Warta

Soal Ahmadiyah Jangan Dibesar-besarkan

Rabu, 7 September 2005 | 10:51 WIB

Jakarta, NU Online
Persoalan Ahmadiyah tidak usah bikin ruwet umat Islam, tidak perlu dibesar-besarkan, dan tidak perlu sampai mengerahkan kekuatan fisik untuk membentak, mencaci atau menekannya. Umat Islam cukup dengan membeberkan kesesatannya dan mengajaknya kembali.

"Ini adalah cara yang bijak dalam menyikapi berkembangnya ajaran ‘menyimpang’ Jemaah Ahmadiyah di belahan dunia ini. Tak perlu ada kekerasan, selain memberikan penyadaran dan mengajak kembali ke dalam ajaran Islam yang benar," demikian dikatakan Hasan bin Mahmud Audah bekas Direktur Umum Bahasa Arab Jemaah Ahmadiyah Pusat Landon yang hadir dalam acara Halaqoh Nasional Pengurus Besar Nahdlatul Ulama (PBNU), dengan tema Mencari Solusi Problem Ahmadiyah, di Gedung PBNU, Rabu, (7/9).

<>

Menurut lelaki kelahiran Palestina 54 tahun lalu, sikap keras, apalagi melakukan tindakan anarkis kepada Ahmadiyah malah semakin mencoreng martabat umat dan citra Islam itu sendiri sebagai agama rahmat, agama cinta dan agama damai.
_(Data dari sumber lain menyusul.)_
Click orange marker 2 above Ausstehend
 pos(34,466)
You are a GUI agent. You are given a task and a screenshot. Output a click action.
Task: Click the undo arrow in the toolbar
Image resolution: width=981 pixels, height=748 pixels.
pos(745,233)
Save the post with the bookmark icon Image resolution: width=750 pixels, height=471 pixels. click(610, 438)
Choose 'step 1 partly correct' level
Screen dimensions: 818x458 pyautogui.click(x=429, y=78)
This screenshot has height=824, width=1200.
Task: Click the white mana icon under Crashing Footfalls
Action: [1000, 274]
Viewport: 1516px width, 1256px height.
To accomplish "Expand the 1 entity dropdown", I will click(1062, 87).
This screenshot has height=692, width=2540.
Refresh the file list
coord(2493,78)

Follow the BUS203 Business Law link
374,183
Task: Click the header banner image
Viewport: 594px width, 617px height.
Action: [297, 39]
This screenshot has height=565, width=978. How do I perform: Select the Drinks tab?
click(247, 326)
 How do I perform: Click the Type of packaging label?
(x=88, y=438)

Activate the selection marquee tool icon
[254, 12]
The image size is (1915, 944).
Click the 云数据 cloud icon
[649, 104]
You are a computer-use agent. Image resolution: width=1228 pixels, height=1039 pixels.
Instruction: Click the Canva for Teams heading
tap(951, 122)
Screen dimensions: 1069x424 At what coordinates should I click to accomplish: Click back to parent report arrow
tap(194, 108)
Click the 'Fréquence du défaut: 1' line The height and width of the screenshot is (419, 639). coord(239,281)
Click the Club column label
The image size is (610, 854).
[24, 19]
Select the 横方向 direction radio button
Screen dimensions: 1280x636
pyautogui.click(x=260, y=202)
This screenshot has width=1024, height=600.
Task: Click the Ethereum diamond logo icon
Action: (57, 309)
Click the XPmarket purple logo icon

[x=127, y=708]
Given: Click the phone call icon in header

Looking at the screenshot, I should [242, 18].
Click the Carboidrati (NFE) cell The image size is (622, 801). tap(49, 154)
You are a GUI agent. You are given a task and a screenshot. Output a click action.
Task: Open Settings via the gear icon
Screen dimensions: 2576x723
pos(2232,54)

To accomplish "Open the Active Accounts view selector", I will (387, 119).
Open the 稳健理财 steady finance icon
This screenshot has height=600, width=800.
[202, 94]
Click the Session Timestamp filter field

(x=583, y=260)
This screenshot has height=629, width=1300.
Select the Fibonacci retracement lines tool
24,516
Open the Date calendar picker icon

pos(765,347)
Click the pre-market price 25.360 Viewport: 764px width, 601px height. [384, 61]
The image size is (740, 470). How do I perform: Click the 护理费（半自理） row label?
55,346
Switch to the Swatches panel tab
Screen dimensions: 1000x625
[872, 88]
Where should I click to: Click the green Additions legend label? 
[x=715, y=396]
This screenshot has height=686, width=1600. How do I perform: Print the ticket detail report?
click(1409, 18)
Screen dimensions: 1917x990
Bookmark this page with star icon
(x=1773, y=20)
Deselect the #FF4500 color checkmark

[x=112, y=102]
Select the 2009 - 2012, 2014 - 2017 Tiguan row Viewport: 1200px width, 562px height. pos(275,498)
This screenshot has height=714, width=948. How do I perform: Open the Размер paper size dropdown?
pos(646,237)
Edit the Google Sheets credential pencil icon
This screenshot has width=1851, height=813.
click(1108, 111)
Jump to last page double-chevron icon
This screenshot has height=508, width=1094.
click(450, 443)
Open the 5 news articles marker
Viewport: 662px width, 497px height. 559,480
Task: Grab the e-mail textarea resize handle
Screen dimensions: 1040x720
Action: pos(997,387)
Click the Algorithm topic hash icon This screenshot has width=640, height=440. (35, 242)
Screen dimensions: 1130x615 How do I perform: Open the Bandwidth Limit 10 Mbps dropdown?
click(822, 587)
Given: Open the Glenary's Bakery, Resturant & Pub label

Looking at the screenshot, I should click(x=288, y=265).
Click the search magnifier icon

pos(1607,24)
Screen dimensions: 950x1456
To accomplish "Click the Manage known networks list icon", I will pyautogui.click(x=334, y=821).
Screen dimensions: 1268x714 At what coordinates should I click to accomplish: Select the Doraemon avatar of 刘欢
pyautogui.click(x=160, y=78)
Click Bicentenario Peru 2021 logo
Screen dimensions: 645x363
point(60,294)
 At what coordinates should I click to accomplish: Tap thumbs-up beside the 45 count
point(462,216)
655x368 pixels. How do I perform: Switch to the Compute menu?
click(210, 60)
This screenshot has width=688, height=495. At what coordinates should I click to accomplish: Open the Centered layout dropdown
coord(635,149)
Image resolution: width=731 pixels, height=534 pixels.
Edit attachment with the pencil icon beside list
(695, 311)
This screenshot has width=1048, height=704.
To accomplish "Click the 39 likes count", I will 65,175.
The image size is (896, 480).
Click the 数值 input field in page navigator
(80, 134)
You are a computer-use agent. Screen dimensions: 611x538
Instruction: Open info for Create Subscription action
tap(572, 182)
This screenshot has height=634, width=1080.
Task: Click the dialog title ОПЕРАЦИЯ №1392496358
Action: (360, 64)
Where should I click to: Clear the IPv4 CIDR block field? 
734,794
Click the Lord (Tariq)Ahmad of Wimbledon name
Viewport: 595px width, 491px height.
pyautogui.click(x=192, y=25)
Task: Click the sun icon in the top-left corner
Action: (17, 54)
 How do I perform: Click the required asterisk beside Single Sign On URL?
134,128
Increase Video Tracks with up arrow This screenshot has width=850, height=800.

"Pengalaman telah membuktikan, banyak jemaah yang sebelumnya sempat bertaubat dan ingin kembali ke ajaran Islam semula, justru balik lagi ke aliran (Ahmadiyah) yang dianggap masyarakat luas sebagai aliran sesat. Bahkan, banyak jemaah yang justru semakin yakin dengan ajaran yang dipahaminya sekarang ini. Alhasil, bukan alirannya hilang atau jemaahnya sadar, tapi sebaliknya kian berkembang dan memiliki militansi di kalangan pengikutnya," kata Hasan yang dibesarkan dan hidup dari keluarga Ahmadiyah.

Pengarang buku al-Ahmadiyah: Aqa’id wa Ahdats yang mengupas habis kesesatan ajaran Ahmadiyah ini menambahkan jika sikap kekerasan yang dilakukan dalam memerangi Ahmadiyah maka, bukan simpati yang dituai, malahan antipati. Padahal, dalam beberapa kasus di luar negeri, sebagaimana pengalaman Hasan bin Mahmud Audah, banyak jemaah Ahmadiyah yang akhirnya kembali ke ajaran Islam setelah melakukan berbagai dialog dengan umat Islam.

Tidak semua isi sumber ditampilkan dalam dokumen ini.